## Task instructions
What you return should be the lines of the data containing "Baleària", each in full.

## Supplied entries
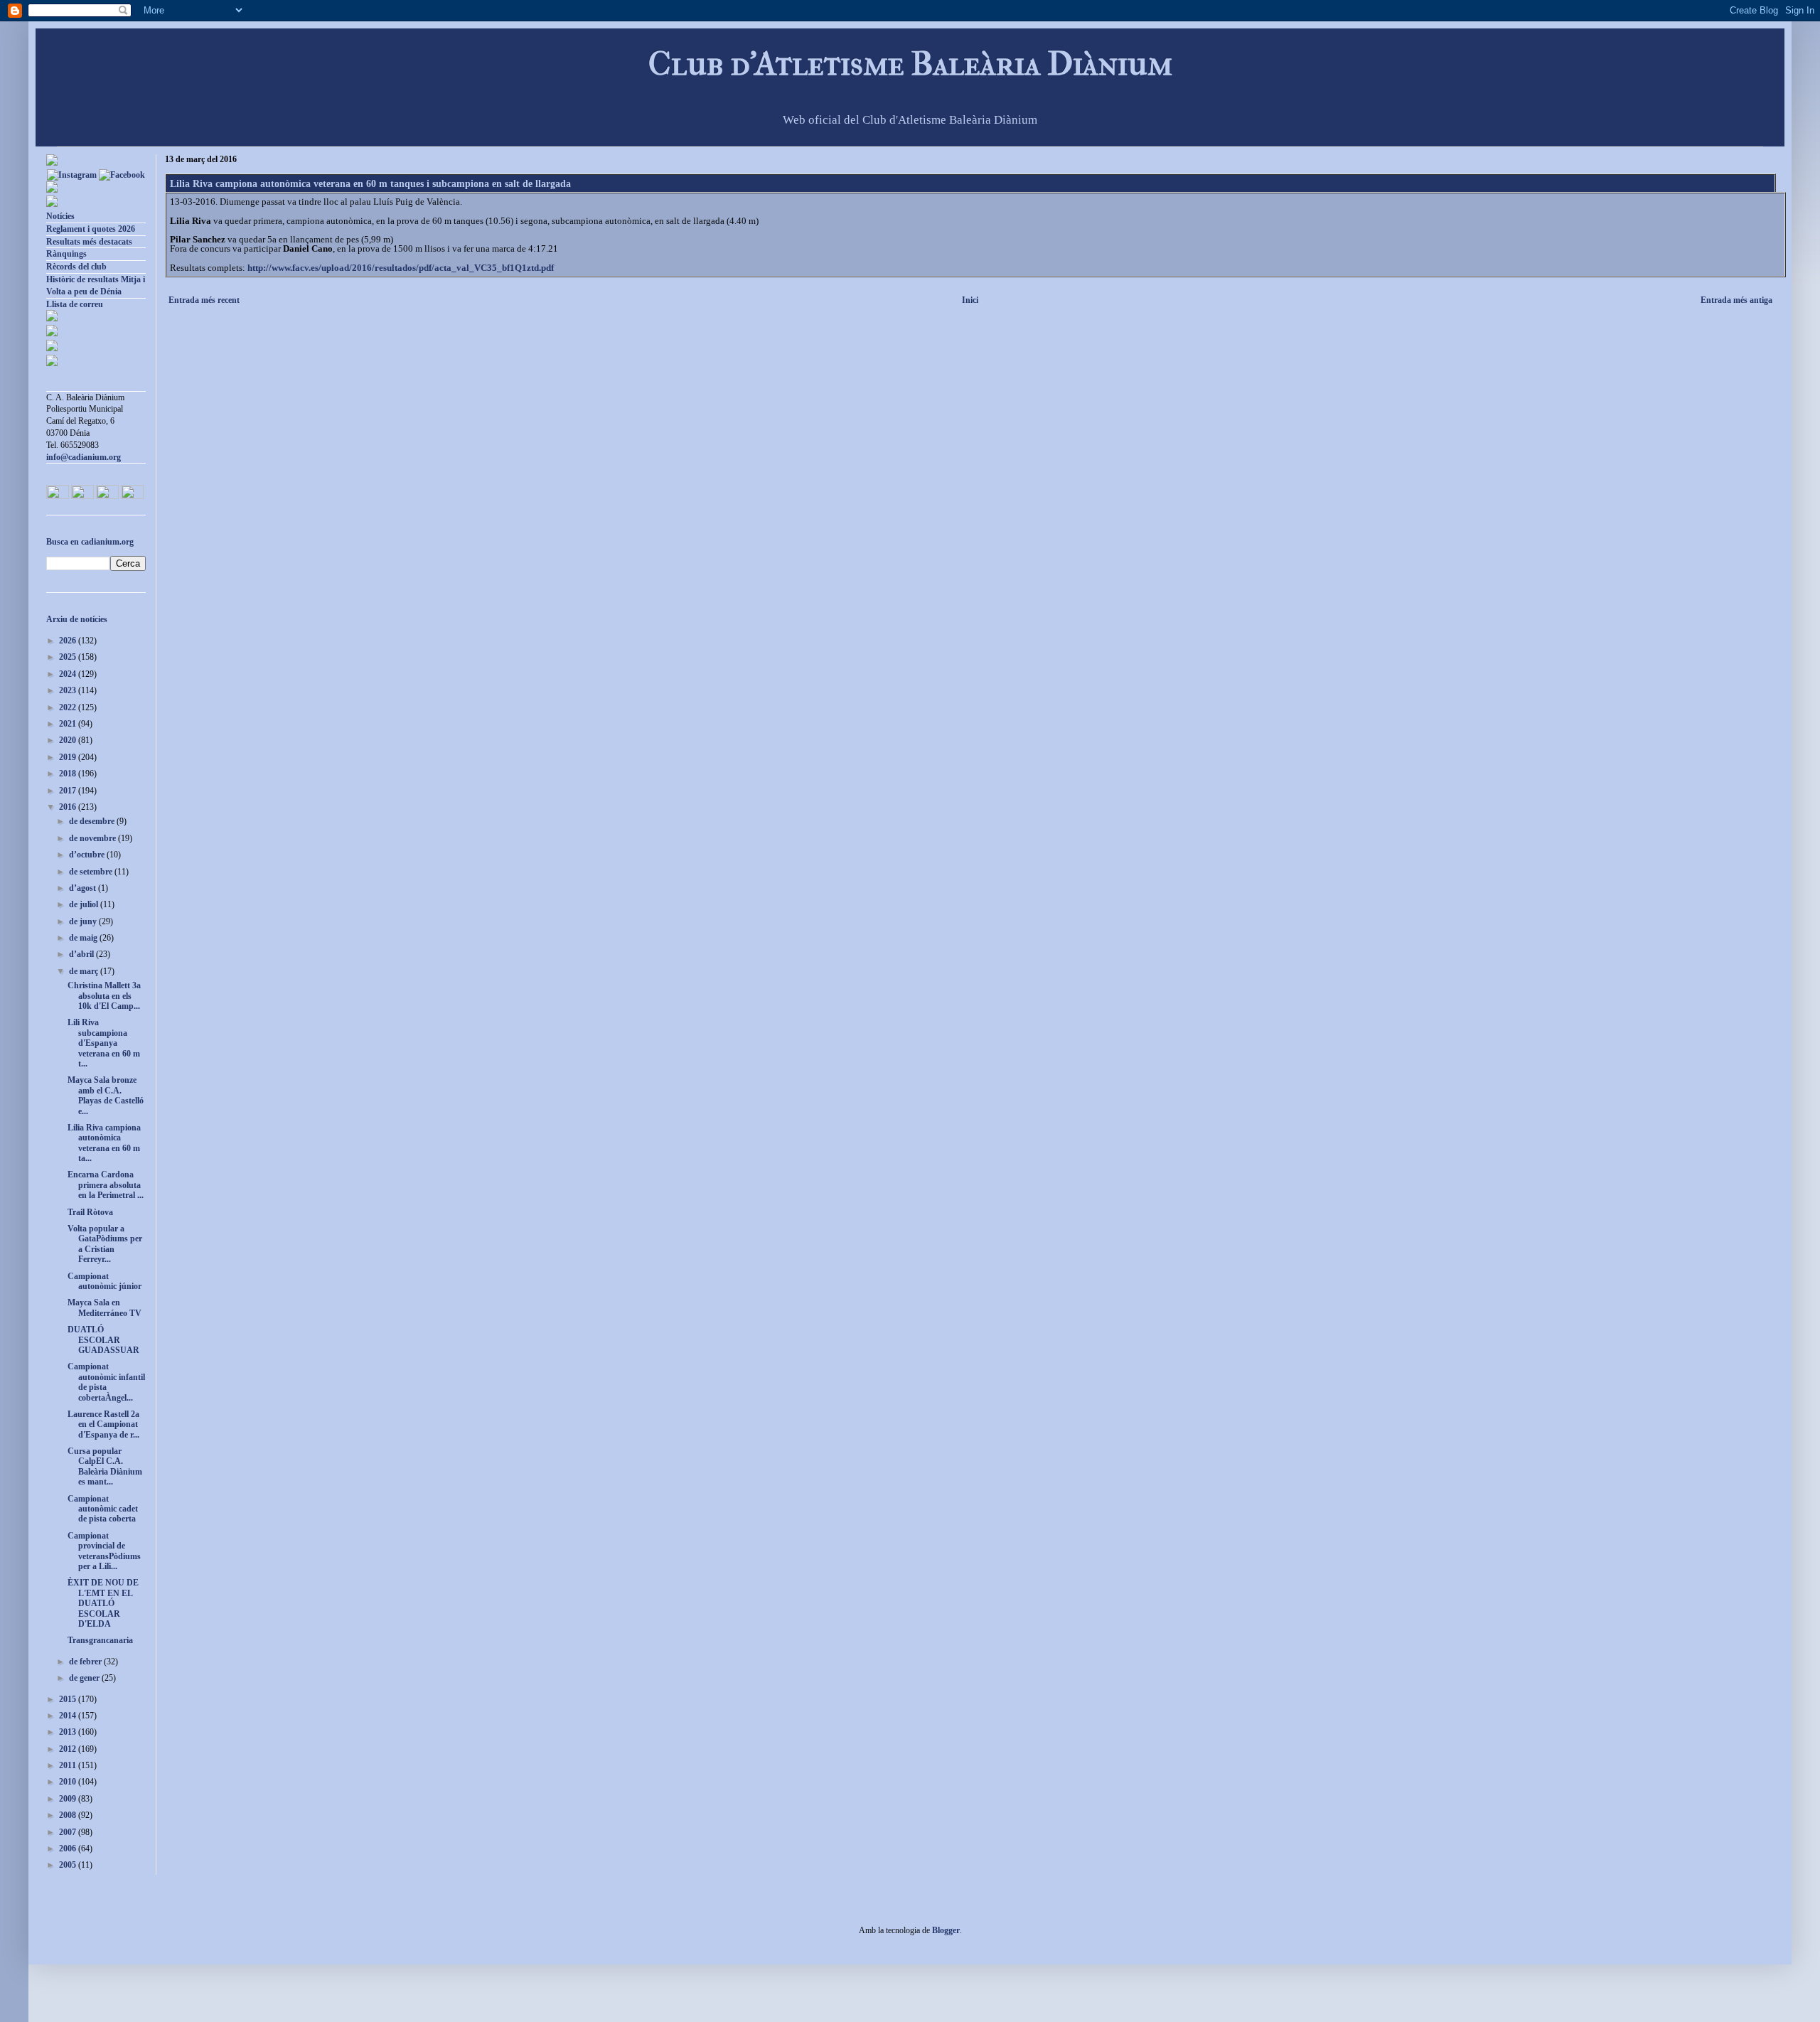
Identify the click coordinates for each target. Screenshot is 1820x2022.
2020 (68, 740)
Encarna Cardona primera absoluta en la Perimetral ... (106, 1185)
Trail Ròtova (90, 1212)
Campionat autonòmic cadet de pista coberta (103, 1509)
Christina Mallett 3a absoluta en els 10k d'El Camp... (104, 995)
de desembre (93, 821)
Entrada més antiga (1736, 300)
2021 (68, 724)
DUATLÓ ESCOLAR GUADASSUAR (103, 1340)
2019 (68, 757)
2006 (68, 1849)
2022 (68, 707)
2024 (68, 674)
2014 (68, 1716)
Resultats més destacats (89, 242)
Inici (970, 300)
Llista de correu (74, 304)
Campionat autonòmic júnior (104, 1281)
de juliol (84, 904)
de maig (84, 938)
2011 (68, 1765)
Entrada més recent (204, 300)
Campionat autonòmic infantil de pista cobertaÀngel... (106, 1382)
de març (84, 971)
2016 (68, 807)
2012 (68, 1749)
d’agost (83, 888)
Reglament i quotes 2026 (90, 229)
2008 (68, 1815)
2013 (68, 1732)
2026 (68, 641)
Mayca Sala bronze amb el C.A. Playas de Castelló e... (106, 1095)
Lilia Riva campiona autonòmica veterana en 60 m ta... (104, 1143)
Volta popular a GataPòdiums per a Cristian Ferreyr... (105, 1244)
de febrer (86, 1662)
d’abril (82, 954)
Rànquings (66, 254)
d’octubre (88, 855)
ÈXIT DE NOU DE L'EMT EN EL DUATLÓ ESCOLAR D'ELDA (103, 1603)
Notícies (60, 216)
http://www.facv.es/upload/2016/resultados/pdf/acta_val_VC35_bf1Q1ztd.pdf (400, 267)
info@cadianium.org (83, 457)
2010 (68, 1782)
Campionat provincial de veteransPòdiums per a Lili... (104, 1551)
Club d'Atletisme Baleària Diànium (910, 63)
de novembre (93, 838)
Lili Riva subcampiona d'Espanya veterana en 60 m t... (104, 1043)
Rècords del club (76, 267)
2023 (68, 690)
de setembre (91, 872)
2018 (68, 774)
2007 (68, 1832)
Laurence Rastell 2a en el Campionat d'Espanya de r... (103, 1424)
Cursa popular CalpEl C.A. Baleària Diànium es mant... (105, 1466)
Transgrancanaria (100, 1640)
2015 (68, 1699)
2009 (68, 1799)
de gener (85, 1678)
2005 (68, 1865)
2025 (68, 657)
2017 (68, 791)
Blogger (946, 1930)
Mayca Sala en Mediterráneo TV (104, 1307)
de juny (84, 921)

## Written solution
Club d'Atletisme Baleària Diànium (910, 63)
Cursa popular CalpEl C.A. Baleària Diànium es mant... (105, 1466)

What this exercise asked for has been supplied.